Betwixt Cambodia and the US: An Operatic Tale

There was no way the Angkor-era xylophone could play Him Sophy’s 21st century score.

Integrating Western harmonies and scales into ancient Cambodian music, the score was simply outside the reach of the classic Khmer roneat. So the opera’s production team invented a new one.

Boasting a second row of bars to fill in the missing notes, the specially adapted double roneat was unveiled last month during an or­chestral workshop in Phnom Penh for “Where Elephants Weep,” a Cambodian-American opera that resists easy classification.

The opera tells the story of Sam, a Cambodian refugee who returns to his native country in the mid-1990s after having become a successful music producer in the US. Loosely based on the seminal Khmer love story Tum Teav, the opera traces Sam’s journey as he tries to reconnect with his roots—only to fall in love with a Cam­bodian pop singer who is already betrothed.

Scheduled to debut in the US and Cambodia next year, the opera was born out of a collaborative partnership between Arn Chorn-Pond, 40, a Khmer Rouge refugee who was adopted by a US Christian minister, and John Burt, an American producer he met during the 1980s.

In 1998, Arn Chorn-Pond and Burt founded the NGO Cambo­dian Living Arts, with the mission of recuperating traditional music in the wake of the civil war.

In commissioning a contemporary opera, Cambodian Living Arts has sought to open these Cam­bodian traditions to the very cultural forces that threaten to oversha­dow them—Western musical styles that would, in turn, have to adapt to the score’s Cambodian roots.

The opera fuses styles ranging from Western rock, American musical theater and hip hop to traditional Cambodian lullabies, yike opera, wedding songs, and funeral music. Even cell phone ring tones have a place in the score-the villain answers his phone to a reincarnated tune of a Khmer Rouge propaganda song.

The opera’s protagonist rediscovers the family history he had left behind, encountering an elderly flute teacher who remembers his deceased parents.

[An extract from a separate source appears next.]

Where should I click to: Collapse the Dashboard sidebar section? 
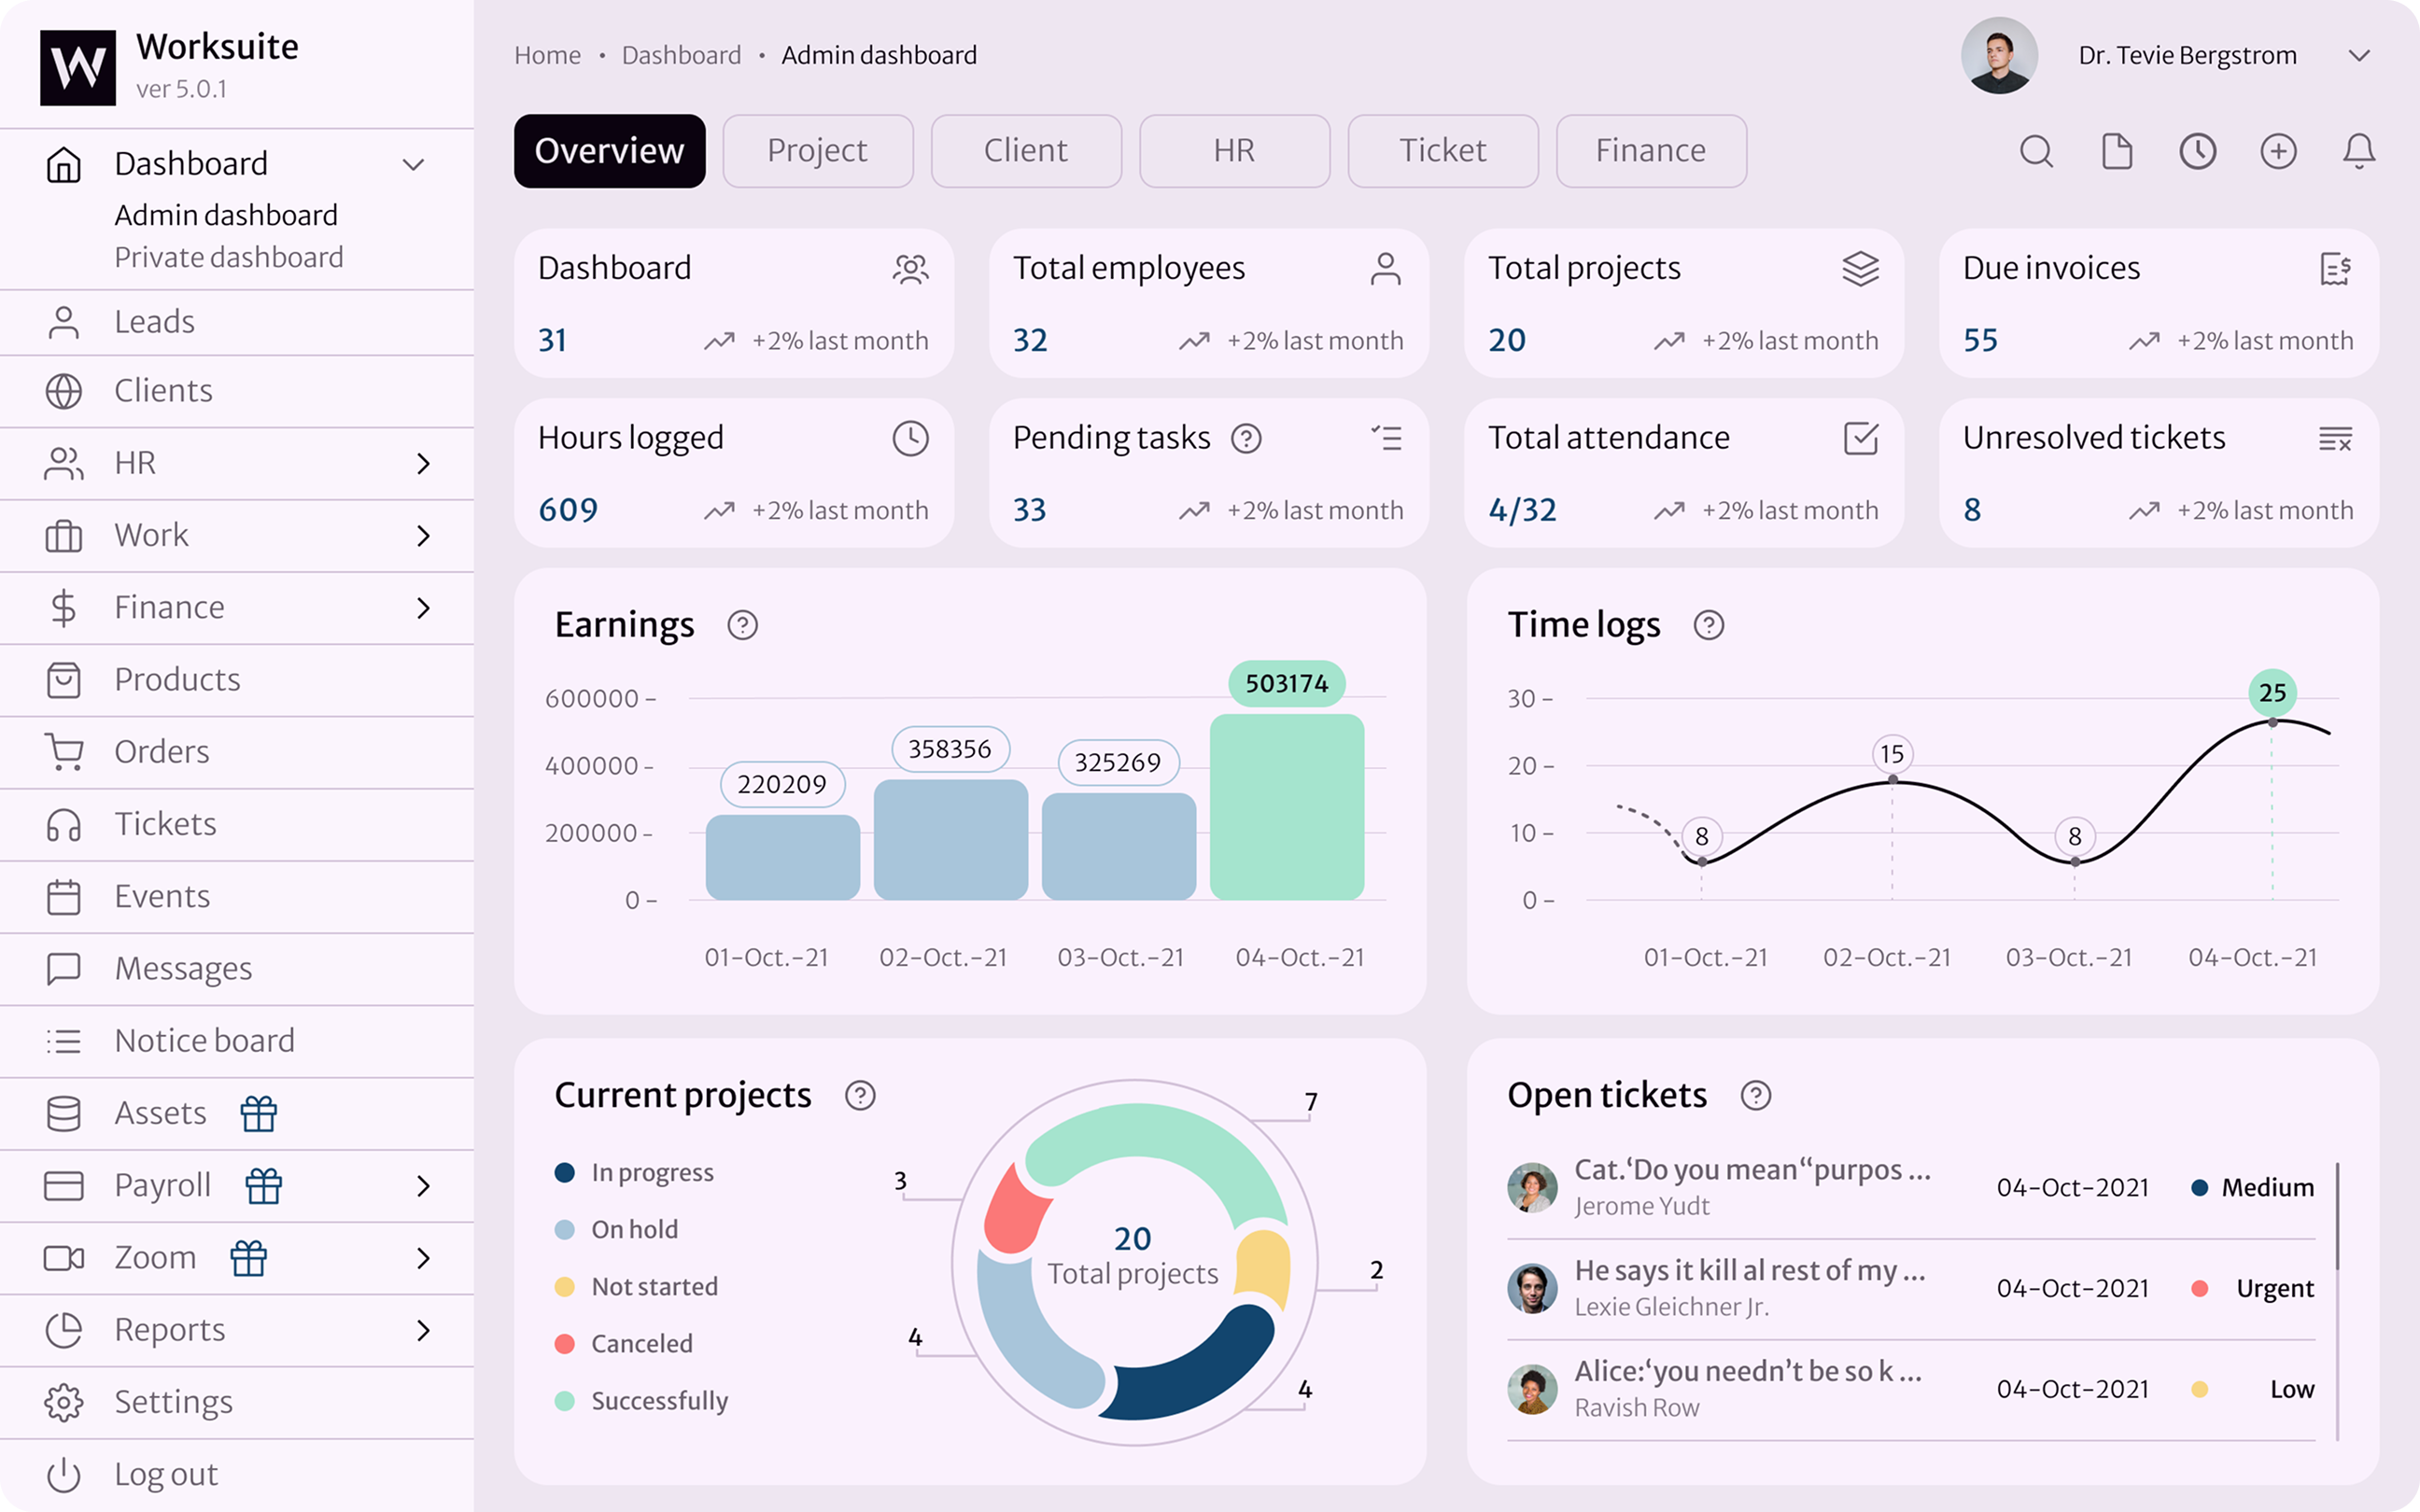tap(413, 165)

Meanwhile, Sam becomes increasingly entangled with his newfound love and her family, who threaten to drive the young lovers apart. Ultimately, the lovers decide to go their separate ways.

Burt considers the production’s closest artistic relatives to be Cambodian folk opera, yike, and American musical theater. Cambodian composer Him Sophy cites Andrew Lloyd Webber and the musical “Rent” as works he listened to in the composition process. At the same time, Burt said, “It’s rock opera in the sense that it’s bigger than life.”

The hybrid orchestra-four traditional musicians and a three-piece Western rock band, to be expanded to a 10-piece ensemble and Western classical string quartet-put some of its efforts on display last month in the opera’s first presentation before an audience. The performance was held at the Cambodian Living Arts’ studio near the Chaktomuk Theater.

In the opera’s first major number, “Where Your Country Is,” a strident electric guitar ushers the protagonist Sam to the fore, who vents his frustrations about his return to Cambodia to his more spiritually grounded friend Dara.

The musical styles go back and forth in Sam and Dara’s duet, making hairpin turns between forward-charging rock and twangy, gong-laden instrumentals.

Other songs take a more nuanced approach to the East-West fusion. In “Noble Path,” Sam sings a reincarnated version of smot, Buddhist scripture typically chanted as funeral music. To Him Sophy’s knowledge, it is the first smot ever transcribed and sung in English.

For Scot Stafford, the opera’s musical director and a US national, the ideal singer for the sweeping score would be “a Cambodian-American, pop, R&B, Broadway-trained performer capable of highly virtuoustic singing-and who is fluent in English and Khmer.” Stafford added, with a laugh, that the team may have to compromise to find enough performers.

In late April 2007, “Where Elephants Weep” will receive a staged workshop production in Lowell, Massachusetts, home to the second-largest Cambodian-American population in the US; the opera is slated to premiere in Phnom Penh’s Chenla Theater in December 2007.

In Lowell, the three-day workshop production will be performed in the auditorium of an American high school where 34 percent of the students are Cambodian.

“These young people will give us lots of clues [as to] how the piece plays to an audience,” Burt said. “The music might be understood by an older audience, but it’s viscerally felt by a younger generation, like a rock and roll concert.”

Ultimately, the production’s central paradox-how to unify its disparate elements without losing the rich idiosyncrasies of each part-may prove to be its greatest draw.

“To the youth, I call it a rock opera. To the adults, I say it’s an opera that uses traditional musical instruments,” said Him Sophy. “Nobody knows what to call it-maybe in the end we’ll find out.”